Felsefeye Genel Bakış - Yüzeysel - Kendi Notlarım

Felsefeye Genel Bakış - Yüzeysel - Kendi Notlarım

Şu ana kadar felsefe üzerine okuduklarım ve dinlediklerim sonucunda edindiğim genel çerçeveyi yazıya dökmeye karar verdim. Neredeyse yazacağım her bir cümle aslında üzerinde büyük sorgulamaların döndüğü ve düşünürlerin çokça görüş belirttiği şeyler olacak. Bunu biliyorum. Ben sadece şu anki genel çerçevemi kayda geçiriyorum.

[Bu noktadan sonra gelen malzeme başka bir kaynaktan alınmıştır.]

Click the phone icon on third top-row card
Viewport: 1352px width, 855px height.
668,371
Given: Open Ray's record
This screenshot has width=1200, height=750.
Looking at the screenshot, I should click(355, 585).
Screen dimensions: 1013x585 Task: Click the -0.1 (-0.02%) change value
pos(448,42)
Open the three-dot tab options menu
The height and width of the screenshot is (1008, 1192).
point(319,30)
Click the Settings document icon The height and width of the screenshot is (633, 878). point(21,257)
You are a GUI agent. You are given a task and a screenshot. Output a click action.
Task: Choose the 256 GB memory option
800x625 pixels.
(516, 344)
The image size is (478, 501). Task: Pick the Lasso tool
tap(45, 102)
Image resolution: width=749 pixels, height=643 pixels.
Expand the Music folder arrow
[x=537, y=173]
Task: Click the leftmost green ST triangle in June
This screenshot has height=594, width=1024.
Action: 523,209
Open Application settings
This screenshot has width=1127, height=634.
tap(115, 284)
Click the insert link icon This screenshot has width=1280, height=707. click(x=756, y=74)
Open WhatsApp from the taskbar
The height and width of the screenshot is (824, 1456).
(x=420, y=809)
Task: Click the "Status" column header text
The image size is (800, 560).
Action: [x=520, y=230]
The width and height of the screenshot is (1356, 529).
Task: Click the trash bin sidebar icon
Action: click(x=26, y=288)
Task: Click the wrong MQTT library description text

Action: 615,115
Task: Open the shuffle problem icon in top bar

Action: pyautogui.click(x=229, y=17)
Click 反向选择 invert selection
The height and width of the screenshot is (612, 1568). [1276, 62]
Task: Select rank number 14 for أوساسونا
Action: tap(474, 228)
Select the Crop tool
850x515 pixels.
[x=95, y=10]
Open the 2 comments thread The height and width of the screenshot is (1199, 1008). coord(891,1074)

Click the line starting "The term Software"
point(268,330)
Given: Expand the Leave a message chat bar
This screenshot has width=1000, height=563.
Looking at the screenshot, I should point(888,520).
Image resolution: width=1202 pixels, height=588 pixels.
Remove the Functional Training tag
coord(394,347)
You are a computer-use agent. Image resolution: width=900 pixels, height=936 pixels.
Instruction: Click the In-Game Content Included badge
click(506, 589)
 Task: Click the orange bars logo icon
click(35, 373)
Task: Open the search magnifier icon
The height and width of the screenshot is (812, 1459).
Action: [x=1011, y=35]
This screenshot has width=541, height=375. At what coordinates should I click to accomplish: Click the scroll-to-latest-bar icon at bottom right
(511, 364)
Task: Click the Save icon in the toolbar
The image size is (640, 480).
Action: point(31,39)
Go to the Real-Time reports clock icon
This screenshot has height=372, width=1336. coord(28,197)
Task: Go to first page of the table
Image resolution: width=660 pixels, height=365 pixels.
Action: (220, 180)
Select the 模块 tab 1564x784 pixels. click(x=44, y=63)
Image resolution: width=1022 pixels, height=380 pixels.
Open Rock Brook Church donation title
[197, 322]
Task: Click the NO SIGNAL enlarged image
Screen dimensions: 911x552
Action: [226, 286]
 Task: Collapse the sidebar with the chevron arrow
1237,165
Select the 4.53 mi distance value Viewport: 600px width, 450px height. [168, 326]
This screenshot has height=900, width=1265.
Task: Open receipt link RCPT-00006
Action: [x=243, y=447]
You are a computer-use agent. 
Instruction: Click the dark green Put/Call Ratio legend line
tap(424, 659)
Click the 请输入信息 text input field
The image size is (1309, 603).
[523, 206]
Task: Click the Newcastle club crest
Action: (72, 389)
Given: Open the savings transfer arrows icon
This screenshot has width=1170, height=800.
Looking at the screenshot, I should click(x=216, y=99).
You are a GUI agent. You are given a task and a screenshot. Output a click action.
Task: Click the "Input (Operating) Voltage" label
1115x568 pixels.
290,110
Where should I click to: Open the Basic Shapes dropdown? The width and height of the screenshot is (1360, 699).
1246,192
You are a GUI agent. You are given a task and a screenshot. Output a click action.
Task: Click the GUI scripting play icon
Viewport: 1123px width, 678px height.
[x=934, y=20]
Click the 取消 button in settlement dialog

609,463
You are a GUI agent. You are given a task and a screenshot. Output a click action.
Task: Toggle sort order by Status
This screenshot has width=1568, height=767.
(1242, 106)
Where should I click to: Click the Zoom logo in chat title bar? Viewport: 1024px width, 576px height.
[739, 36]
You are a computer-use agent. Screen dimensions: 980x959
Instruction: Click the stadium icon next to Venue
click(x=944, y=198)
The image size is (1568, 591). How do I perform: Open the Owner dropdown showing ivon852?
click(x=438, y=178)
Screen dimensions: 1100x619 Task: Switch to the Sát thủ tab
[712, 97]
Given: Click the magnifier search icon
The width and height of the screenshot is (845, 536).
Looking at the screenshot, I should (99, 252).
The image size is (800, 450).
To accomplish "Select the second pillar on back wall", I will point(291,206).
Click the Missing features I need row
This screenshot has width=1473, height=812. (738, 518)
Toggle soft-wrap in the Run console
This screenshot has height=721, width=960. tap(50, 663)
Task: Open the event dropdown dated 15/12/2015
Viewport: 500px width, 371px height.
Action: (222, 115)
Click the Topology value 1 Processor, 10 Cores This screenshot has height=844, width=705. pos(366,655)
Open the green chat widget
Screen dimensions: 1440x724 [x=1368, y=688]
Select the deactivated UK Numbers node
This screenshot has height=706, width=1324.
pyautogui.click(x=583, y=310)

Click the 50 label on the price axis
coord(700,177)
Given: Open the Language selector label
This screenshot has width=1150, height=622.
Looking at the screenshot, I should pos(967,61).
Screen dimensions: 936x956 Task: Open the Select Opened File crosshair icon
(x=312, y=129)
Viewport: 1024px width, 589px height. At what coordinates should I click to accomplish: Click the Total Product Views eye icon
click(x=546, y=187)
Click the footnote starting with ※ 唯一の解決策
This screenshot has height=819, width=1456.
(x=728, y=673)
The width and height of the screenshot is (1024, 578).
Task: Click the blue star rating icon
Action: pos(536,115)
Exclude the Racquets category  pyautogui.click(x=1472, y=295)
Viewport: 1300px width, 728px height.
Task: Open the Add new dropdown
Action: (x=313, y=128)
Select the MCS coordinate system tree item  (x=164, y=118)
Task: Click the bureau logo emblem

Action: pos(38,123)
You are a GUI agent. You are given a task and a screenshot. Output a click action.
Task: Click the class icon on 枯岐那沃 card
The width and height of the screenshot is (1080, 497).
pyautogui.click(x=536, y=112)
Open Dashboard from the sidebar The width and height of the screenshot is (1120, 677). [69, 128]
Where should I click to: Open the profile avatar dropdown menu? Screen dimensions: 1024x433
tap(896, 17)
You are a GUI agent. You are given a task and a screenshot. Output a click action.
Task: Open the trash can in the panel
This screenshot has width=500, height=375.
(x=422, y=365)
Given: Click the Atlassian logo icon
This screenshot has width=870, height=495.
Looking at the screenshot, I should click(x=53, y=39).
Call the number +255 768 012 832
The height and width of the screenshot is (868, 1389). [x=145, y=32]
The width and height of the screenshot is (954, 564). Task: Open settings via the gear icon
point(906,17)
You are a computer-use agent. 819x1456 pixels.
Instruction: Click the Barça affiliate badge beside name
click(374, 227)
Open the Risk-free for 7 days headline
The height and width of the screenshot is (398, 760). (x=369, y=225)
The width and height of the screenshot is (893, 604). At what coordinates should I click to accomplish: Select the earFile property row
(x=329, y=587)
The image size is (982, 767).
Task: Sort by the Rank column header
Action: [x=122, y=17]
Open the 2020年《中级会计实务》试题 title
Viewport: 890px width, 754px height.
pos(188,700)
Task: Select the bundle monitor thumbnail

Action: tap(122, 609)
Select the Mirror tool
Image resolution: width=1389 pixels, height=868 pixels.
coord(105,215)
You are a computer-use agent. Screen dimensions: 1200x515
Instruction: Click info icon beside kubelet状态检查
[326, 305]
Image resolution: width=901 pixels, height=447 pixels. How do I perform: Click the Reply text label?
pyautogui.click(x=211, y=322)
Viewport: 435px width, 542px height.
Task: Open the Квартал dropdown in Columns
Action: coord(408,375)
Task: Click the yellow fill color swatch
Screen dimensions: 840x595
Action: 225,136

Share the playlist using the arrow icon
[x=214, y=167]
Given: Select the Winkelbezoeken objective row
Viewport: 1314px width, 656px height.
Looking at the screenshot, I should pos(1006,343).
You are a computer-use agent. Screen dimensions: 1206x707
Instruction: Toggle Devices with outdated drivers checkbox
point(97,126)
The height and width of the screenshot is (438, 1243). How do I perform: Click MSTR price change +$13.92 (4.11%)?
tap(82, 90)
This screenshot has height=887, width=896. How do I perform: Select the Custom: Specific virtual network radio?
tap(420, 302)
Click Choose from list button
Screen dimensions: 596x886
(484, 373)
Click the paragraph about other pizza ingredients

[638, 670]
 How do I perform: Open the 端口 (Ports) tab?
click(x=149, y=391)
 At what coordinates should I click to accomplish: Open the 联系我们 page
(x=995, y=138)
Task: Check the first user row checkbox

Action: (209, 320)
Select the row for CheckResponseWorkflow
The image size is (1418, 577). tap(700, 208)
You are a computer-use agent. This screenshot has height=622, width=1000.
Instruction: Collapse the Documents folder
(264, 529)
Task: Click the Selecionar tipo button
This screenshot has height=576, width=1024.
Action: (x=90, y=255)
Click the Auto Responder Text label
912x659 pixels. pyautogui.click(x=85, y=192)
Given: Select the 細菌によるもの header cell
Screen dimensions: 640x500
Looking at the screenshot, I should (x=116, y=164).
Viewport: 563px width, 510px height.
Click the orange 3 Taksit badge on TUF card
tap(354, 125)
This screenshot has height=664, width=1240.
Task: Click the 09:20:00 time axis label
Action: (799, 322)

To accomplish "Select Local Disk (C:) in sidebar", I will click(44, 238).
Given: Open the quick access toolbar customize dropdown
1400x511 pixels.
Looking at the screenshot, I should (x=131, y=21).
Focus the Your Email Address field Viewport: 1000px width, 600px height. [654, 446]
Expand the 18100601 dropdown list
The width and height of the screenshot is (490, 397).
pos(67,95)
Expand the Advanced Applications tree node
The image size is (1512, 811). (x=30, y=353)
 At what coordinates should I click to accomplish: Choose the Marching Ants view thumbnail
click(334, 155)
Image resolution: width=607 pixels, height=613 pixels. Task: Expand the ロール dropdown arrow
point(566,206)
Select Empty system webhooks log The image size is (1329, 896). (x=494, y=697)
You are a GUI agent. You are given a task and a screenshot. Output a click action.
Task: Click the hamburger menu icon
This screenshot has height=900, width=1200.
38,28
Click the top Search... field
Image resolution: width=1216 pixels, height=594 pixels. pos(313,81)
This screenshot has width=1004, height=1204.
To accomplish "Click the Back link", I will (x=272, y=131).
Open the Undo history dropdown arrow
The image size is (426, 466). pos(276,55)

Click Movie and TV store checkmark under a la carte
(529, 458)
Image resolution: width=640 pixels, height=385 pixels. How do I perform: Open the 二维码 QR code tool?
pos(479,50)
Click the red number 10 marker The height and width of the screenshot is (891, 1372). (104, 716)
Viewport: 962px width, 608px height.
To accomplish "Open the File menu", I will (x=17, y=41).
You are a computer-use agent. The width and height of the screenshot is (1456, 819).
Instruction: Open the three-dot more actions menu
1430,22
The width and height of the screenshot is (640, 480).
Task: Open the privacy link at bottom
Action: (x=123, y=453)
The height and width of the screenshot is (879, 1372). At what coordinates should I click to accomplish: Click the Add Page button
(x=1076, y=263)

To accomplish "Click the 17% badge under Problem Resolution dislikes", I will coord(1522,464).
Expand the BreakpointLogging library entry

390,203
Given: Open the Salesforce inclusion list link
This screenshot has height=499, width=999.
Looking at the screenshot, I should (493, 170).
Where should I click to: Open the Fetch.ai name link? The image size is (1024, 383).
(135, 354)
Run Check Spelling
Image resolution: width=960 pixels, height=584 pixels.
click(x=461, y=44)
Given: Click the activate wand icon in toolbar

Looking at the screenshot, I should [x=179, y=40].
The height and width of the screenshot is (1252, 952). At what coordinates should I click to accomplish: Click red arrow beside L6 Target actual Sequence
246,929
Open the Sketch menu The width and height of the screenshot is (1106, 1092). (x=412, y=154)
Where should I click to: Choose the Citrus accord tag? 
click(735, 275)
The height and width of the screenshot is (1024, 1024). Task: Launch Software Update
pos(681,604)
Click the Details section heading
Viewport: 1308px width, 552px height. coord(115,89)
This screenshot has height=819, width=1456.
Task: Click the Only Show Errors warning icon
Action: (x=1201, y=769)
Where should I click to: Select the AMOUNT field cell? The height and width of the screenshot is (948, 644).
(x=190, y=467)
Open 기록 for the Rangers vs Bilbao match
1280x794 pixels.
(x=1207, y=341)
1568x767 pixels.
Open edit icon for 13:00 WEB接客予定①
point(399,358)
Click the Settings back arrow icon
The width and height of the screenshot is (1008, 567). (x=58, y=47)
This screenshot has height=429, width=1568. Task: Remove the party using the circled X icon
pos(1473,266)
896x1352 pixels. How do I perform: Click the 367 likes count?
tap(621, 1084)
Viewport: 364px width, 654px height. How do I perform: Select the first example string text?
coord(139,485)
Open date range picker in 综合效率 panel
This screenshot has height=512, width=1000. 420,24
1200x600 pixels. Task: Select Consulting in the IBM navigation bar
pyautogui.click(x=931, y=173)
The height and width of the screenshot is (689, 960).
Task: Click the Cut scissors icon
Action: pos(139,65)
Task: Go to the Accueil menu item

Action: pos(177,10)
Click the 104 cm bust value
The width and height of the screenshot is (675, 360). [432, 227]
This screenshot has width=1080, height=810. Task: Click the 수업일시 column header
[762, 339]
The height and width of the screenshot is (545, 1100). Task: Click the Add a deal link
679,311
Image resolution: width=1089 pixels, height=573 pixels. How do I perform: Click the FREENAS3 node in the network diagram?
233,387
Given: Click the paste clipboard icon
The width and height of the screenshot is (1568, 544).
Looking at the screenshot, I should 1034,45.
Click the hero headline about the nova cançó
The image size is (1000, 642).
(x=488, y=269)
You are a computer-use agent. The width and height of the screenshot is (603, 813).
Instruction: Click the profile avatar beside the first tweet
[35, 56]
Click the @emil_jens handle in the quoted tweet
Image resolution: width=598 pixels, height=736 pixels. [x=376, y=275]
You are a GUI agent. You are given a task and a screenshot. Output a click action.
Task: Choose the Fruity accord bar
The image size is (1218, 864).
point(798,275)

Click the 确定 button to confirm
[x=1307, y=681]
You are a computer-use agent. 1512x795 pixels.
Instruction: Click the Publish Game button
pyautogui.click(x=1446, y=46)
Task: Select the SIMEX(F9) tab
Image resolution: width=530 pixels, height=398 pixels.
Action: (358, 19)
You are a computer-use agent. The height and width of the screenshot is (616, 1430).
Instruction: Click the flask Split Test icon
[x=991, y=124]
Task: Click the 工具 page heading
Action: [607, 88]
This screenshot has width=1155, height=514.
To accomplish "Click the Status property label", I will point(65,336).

Amacım şu anki genel felsefi düşünce sınırlarımı çizmek ve nelerin üzerine ayrıntılı düşünmem gerektiğini bulmak. Yani bu yazının içinde sorgulamalar sonucunda bir varış noktası aramıyoruz.

Ayrıca bilinmesi gerekir ki, bu düşünceleri kendimce yazmaya başladığımda bir yandan Felsefenin Kısa Tarihi isimli kitabı okuyordum. Bu yüzden notlarımın çoğu o kitaptaki bölümlerin sıralamasıyla devam etti diyebiliriz.

Bakalım neleri nasıl yorumlamaya çalışmışım, neleri not almışım... "Günahıyla, sevabıyla" ya da yanlışıyla, doğrusuyla...

Başlayalaım...

Üç (3) önemli bir rakam mıdır? Mesela, "Allah'ın hakkı üçtür" gibi cümleler duyarız bazen... Belki anlatılmak istenen "denge" olabilir.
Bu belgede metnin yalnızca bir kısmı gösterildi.